= Local elections in India =

Local Body Elections (India) are elections conducted to elect local body representatives in India as per the provisions of 73rd amendment of Constitution of India in states and union territories of the country. State Election commissions conducts these elections as per the procedures laid down in State laws. With one of the largest democracies, India has 3.1 million elected representatives out of which 1.3 million representatives are women in 2,50,000 government bodies.
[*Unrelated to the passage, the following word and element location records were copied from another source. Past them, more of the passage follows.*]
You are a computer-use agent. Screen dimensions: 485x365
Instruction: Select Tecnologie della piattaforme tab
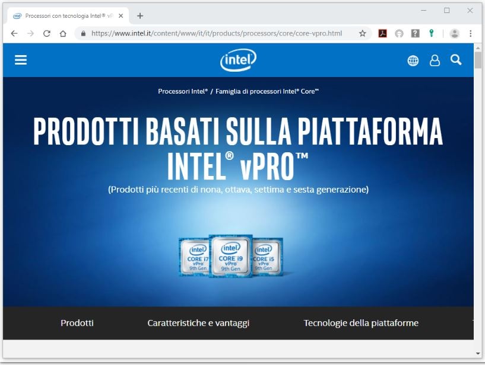(361, 323)
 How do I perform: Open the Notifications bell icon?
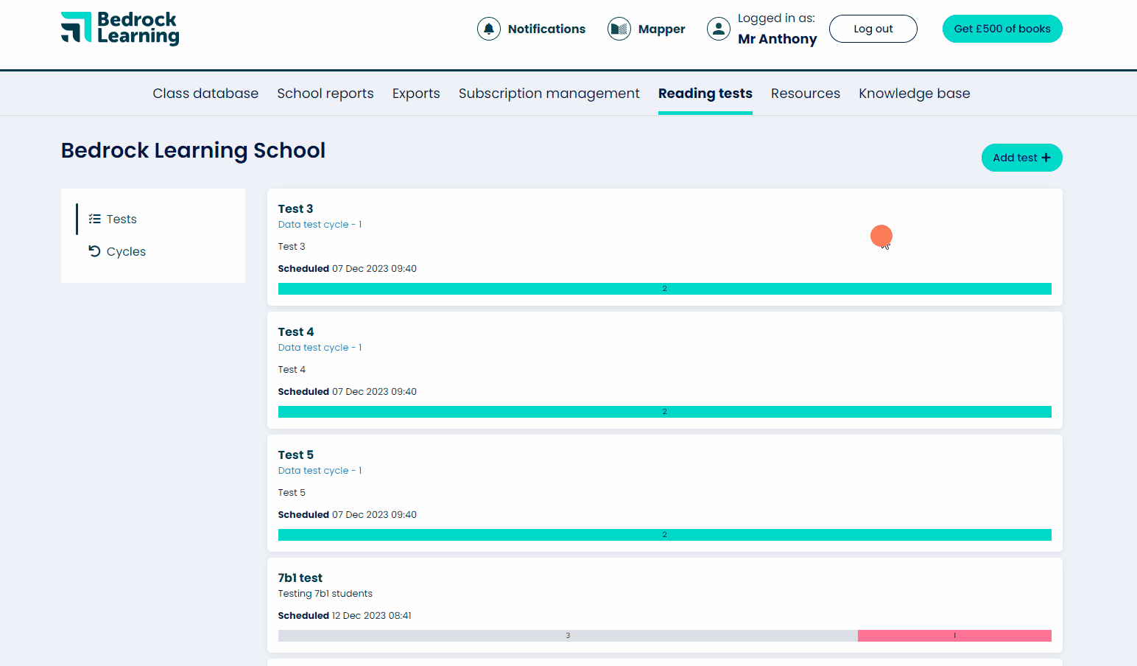(x=489, y=28)
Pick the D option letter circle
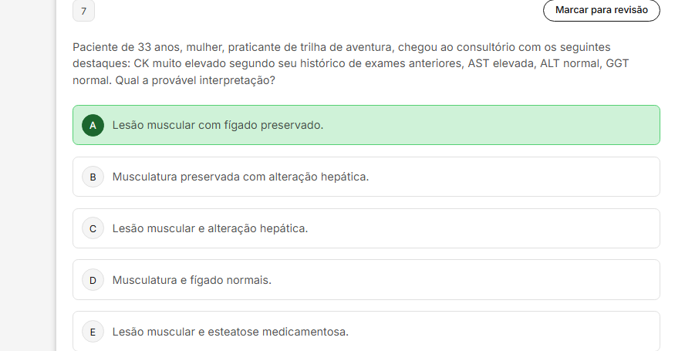This screenshot has width=675, height=351. (93, 280)
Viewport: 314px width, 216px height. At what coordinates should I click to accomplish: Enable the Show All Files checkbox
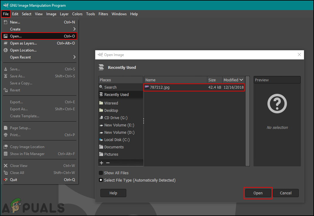click(101, 173)
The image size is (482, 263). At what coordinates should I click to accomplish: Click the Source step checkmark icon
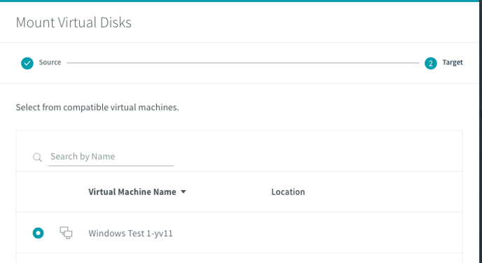pos(27,63)
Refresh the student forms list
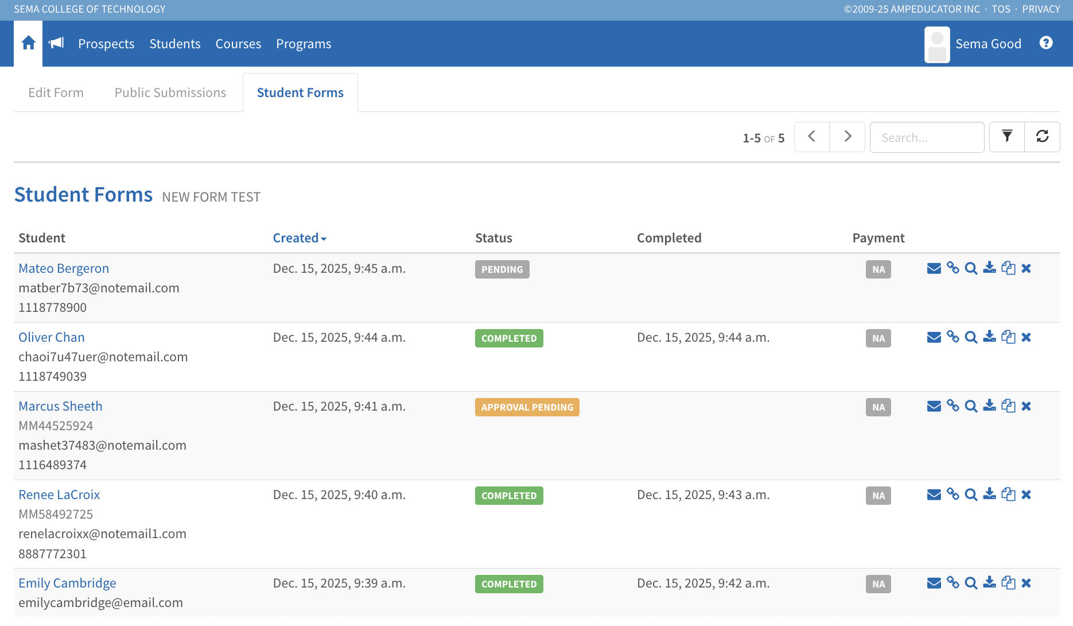 coord(1042,137)
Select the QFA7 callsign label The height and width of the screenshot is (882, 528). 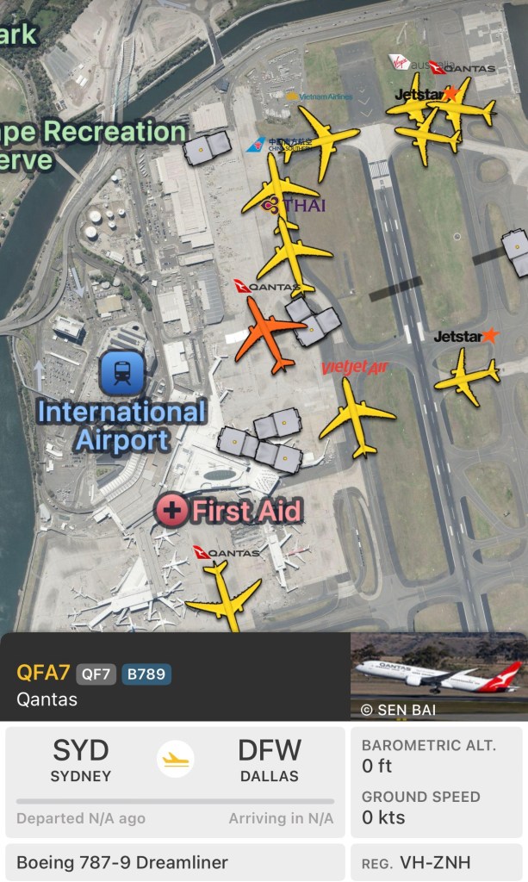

== History and Objective ==

Local Body Elections (India) are conducted periodically in states and union territories of India as per the provision made in Constitution. The reasons for forming these local bodies are 1. Decentralisation of process of democracy and 2. Power devolution at local levels. Local Body Elections are conducted by State Election Commission.

== Levels ==

Local Body Elections (India) are performed at following levels as per the local population:

- Elections to Municipal Corporations - With population of more than 5,00,000.
- Municipality Elections - With population of 1,00,000 to 5,00,000.
- Elections to Nagar Panchayat - Village Council or gram panchayat.
- Zila Parishad Elections - Block council clusters.
- Village Panchayat Elections - Village gram panchayat.
- Panchayat Samiti Elections - Block level.

== Challenges ==

Following are the challenges faced by Panchayat Raj Institutions or other local governance systems;

- Local leaders don't get support from Government.
- No cooperation from institutional organisations like district planning boards created for improvement of planning in local areas due to they being non functional or not prioritising Panchayat Raj Institutions or other local governance systems.
- Restricted efforts on education of elected representatives of Panchayat Raj Institutions or other local governance systems on their constitutional rights with main focus being trainings on government schemes and programmes.
- As the Central and State Governments had created separate organisation structures relating to education, health, and other public services for their implementation, the powers and roles of elected representatives of Panchayat Raj Institutions or other local governance systems have been diluted.

== See also ==

- State Election Commissions in India
- Elections in India.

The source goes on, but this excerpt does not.